Jeanette MacDonald opens the film with the finale from Tristan And Isolde. Thankfully, she has been well recorded [early Fox films were rife with spoiled sound in spite of the fact Fox held the sound-on-film patents]. Charles Clark's cinematography weaves complex shadows into the foreground and background, his camera freed from the "meat locker" booth. The performance ends and backstage dialog begins. MacDonald is the snippy diva, she performs confidently and speaks clearly. Hey! there's Bela Lugosi could this get any better? Sadly, no,
The proceedings quickly fall apart, first with a miscast William Davidson as Kerry Stokes. This actor can be convincing as a police detective, grilling a suspect into a confession. But when he uses the same delivery, trying to romance Jeanette "what I ought to do is crush you in my arms and smother you with kisses"! I almost fell off my chair with laughter. That is some clunky dialog. But the saddest thing is that it was set up by a gorgeous close-up of Jeanette. It gets worse.
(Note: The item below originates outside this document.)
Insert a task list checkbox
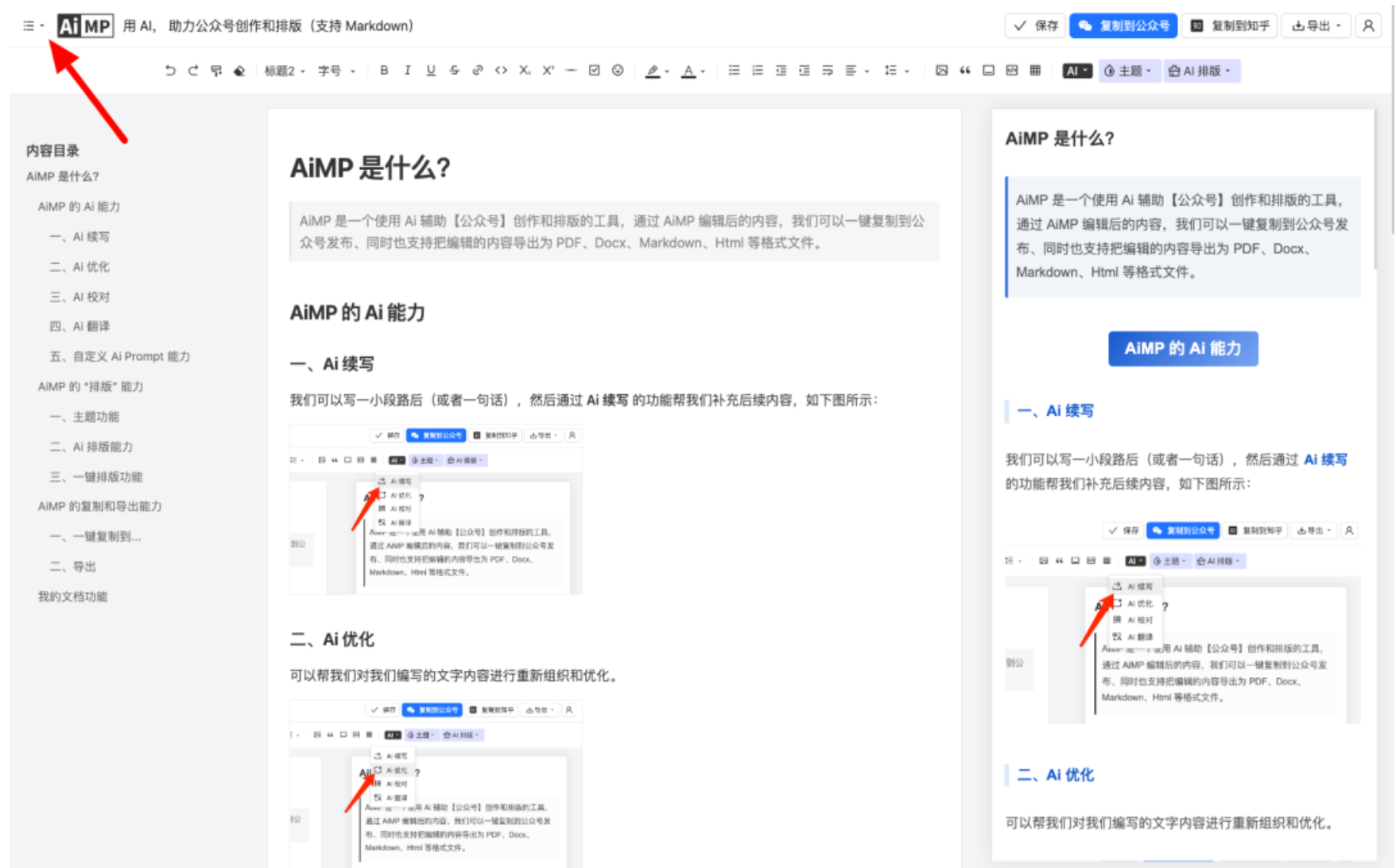This screenshot has width=1396, height=868. click(594, 71)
The plot thickens (congeals) with a burglar in the personage of Reginald Denny. He breaks into Jeanette's bedchamber to rob her jewels. When she protests his chloroform because she's an opera singer, he recognizes the diva, compliments her performance that evening, and speaks in the most ridiculous Irish accent you have ever heard. [That settles it, I'll sit on the floor so I won't fall again]. The writing reminded me of what I used to type when I was 10. Jeanette then decides to make this thief her protege! OK!
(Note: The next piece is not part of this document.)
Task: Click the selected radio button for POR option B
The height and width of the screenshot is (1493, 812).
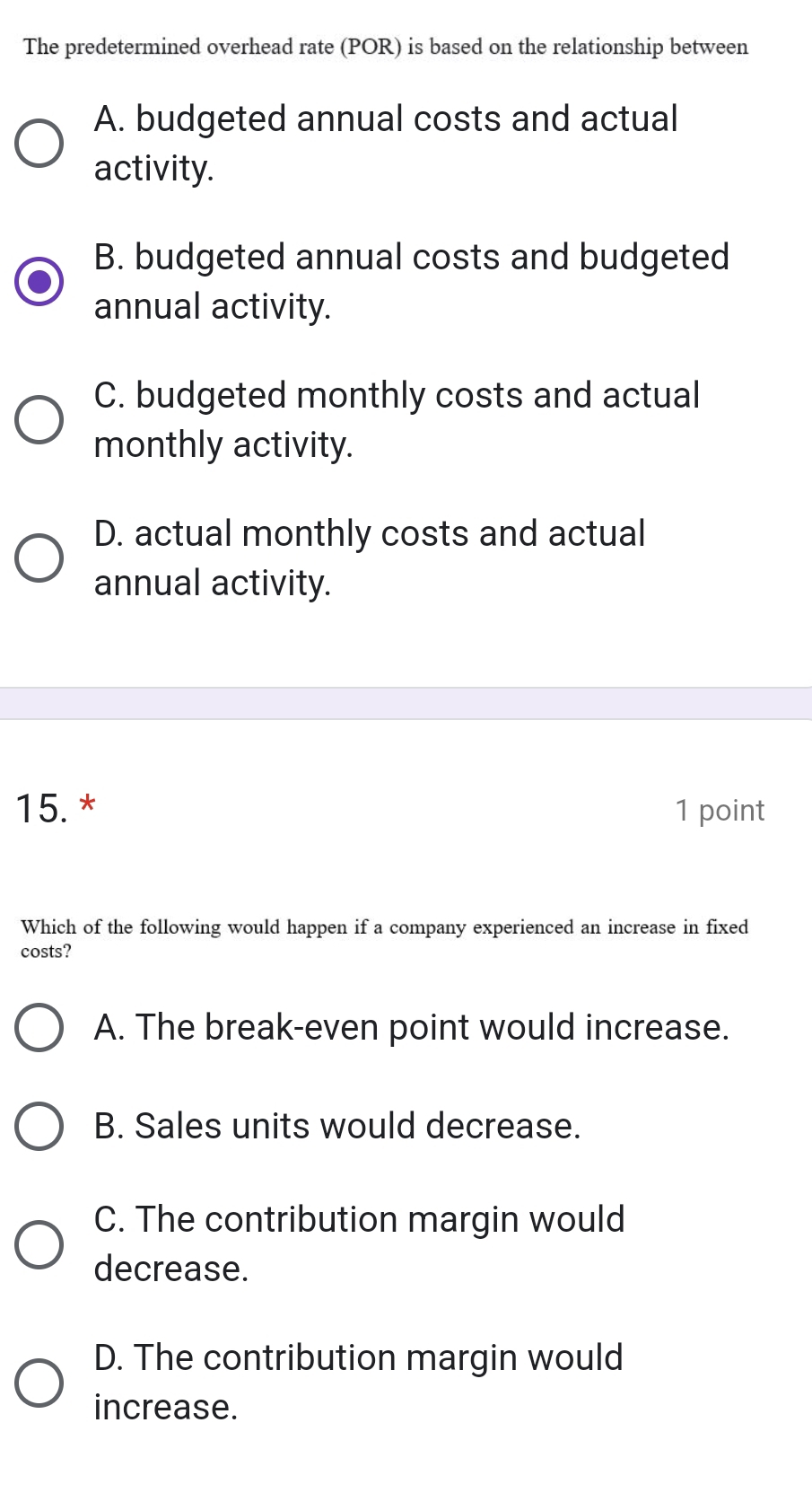Action: (x=39, y=282)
The writers are Phillip Klein and Lynn Stalling. Now Lynn would go onto earn credits for Bob Hope's THANKS FOR THE MEMORIES and CAT AND THE CANARY. Can't blame her, hmmm, Phillip Klein went on to write CHANDU THE MAGICIAN and a couple Charlie Chan films, aha! Mr. Klein's career climaxed with DANTE'S INFERNO, let's blame him. Anyhow, I'm obviously trying to be mean because there is so much good work in the film I was compelled to sit through Denny's insufferable performance and more horrible writing. I can only recommend this film for MacDonald and Lugosi fans on a completory quest.